En la Puerta del Sol, la Real Casa de Correos se convirtió durante tres noches en el escenario de una cuenta atrás monumental. El videomapping recorrió la fachada con pulsos de luz, imágenes de monoplazas y referencias al nuevo circuito madrileño hasta revelar el mensaje “Madrid is Designed to Win”. El histórico reloj de la torre cerraba la escena conectando la precisión de la relojería con la llegada de la Fórmula 1 a la capital.
El viernes, el itinerario continuaba en el propio trazado. Dentro del F1 Paddock Club, TAG Heuer preparó un espacio pensado para descubrir la Maison desde otra perspectiva: una boutique pop-up reunía novedades como el TAG Heuer Carrera Sport Chronograph, mientras el Watchmaker Challenge acercaba a los invitados a los gestos y conocimientos que existen detrás de cada mecanismo. La visita también permitía detenerse en piezas de las colecciones Monaco, Carrera y Formula 1.
Para quienes querían conocer la historia antes de vivir la carrera, una zona dedicada al patrimonio repasaba los vínculos de TAG Heuer con grandes nombres del automovilismo, desde Jo Siffert y Niki Lauda hasta Ayrton Senna. El paseo continuaba con una selección de relojes y llegaba hasta el TAG Heuer Carrera Chronograph Sport Spain Limited Edition, concebido especialmente para celebrar el regreso de la Fórmula 1 a España y acompañado por un estuche diseñado por el artista español Manu Campa.
La pista ofrecía otra perspectiva. Las visitas al garaje de Oracle Red Bull Racing, los recorridos guiados, las hot laps y el acceso a la parrilla permitían observar el Gran Premio desde dentro, siguiendo de cerca los rituales que preceden a una carrera. Incluso el Motorhome de LVMH sumaba una parada al itinerario con demostraciones de maestros relojeros y presentaciones que mostraban el conocimiento técnico detrás de la relojería suiza.
Al caer la noche, Madrid cambiaba nuevamente de escenario.
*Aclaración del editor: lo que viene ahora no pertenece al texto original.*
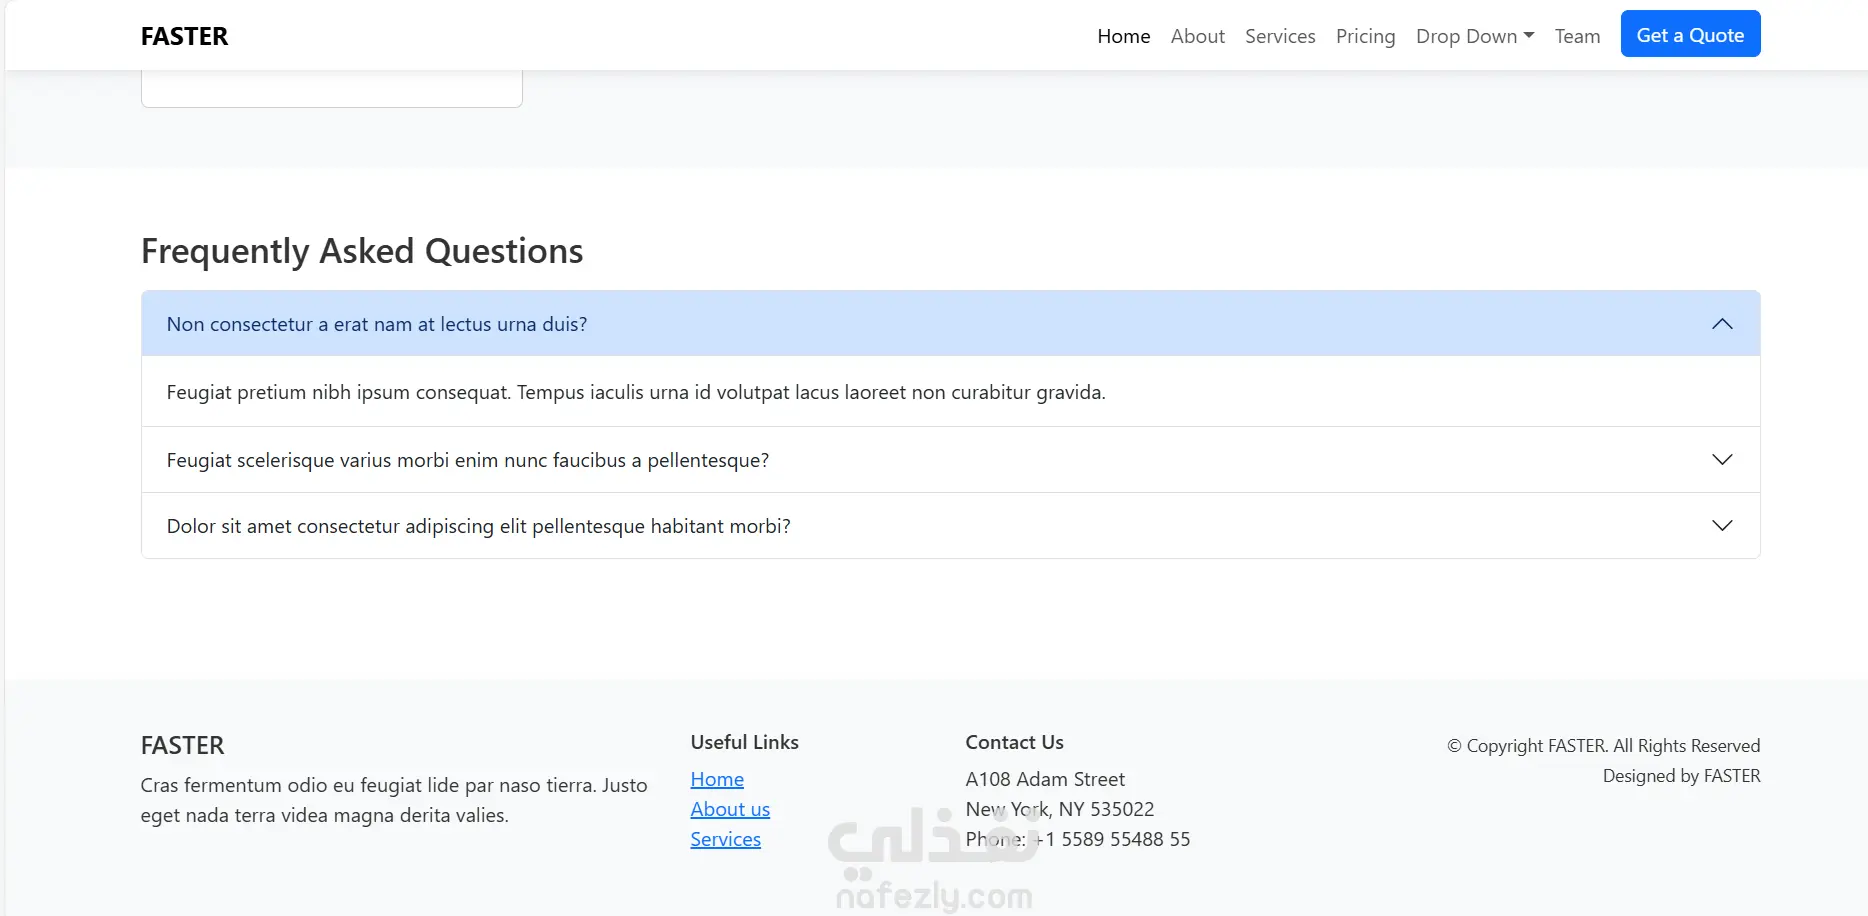This screenshot has height=916, width=1868.
Task: Click the Frequently Asked Questions heading
Action: (362, 251)
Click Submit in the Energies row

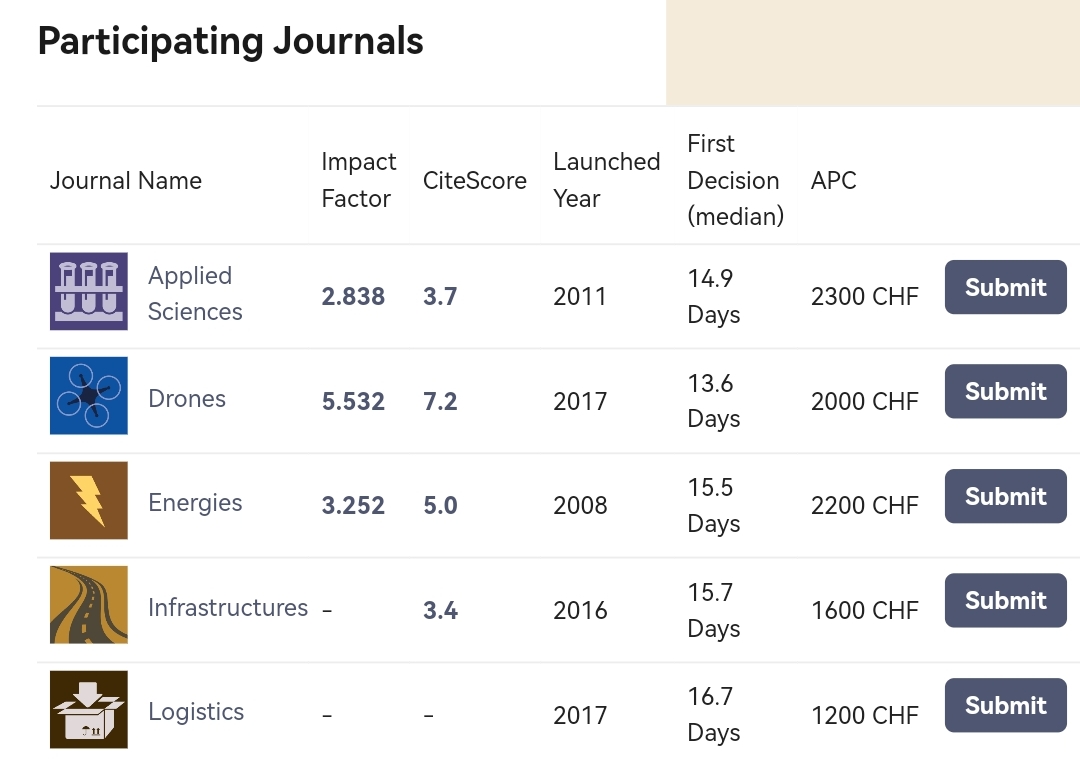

El viernes, una cena de autor de Gordon Ramsay ocupó el propio garaje de Fórmula 1, con el circuito como telón de fondo. El sábado, Club Metrópolis recibió una celebración con vistas al skyline madrileño, acompañada por la presencia de Isack Hadjar y Laurent Mekies y por la música del dúo español MËSTIZA. La jornada terminaba así lejos del rugido de los motores, pero conservando su misma energía.
El domingo llegó el momento de vivir el Gran Premio desde las gradas y los espacios del circuito, mientras la presencia de TAG Heuer acompañaba la recta principal, los puentes, las retransmisiones y la ceremonia del podio. Fuera del trazado, un show car y distintas instalaciones llevaron también la Fórmula 1 a las calles de Madrid. Así, la primera edición del FORMULA 1 TAG HEUER GRAN PREMIO DE ESPAÑA 2026 se convirtió en un itinerario que conectó relojería, competición, gastronomía, música y ciudad bajo una misma idea: vivir Madrid con el pulso de las carreras.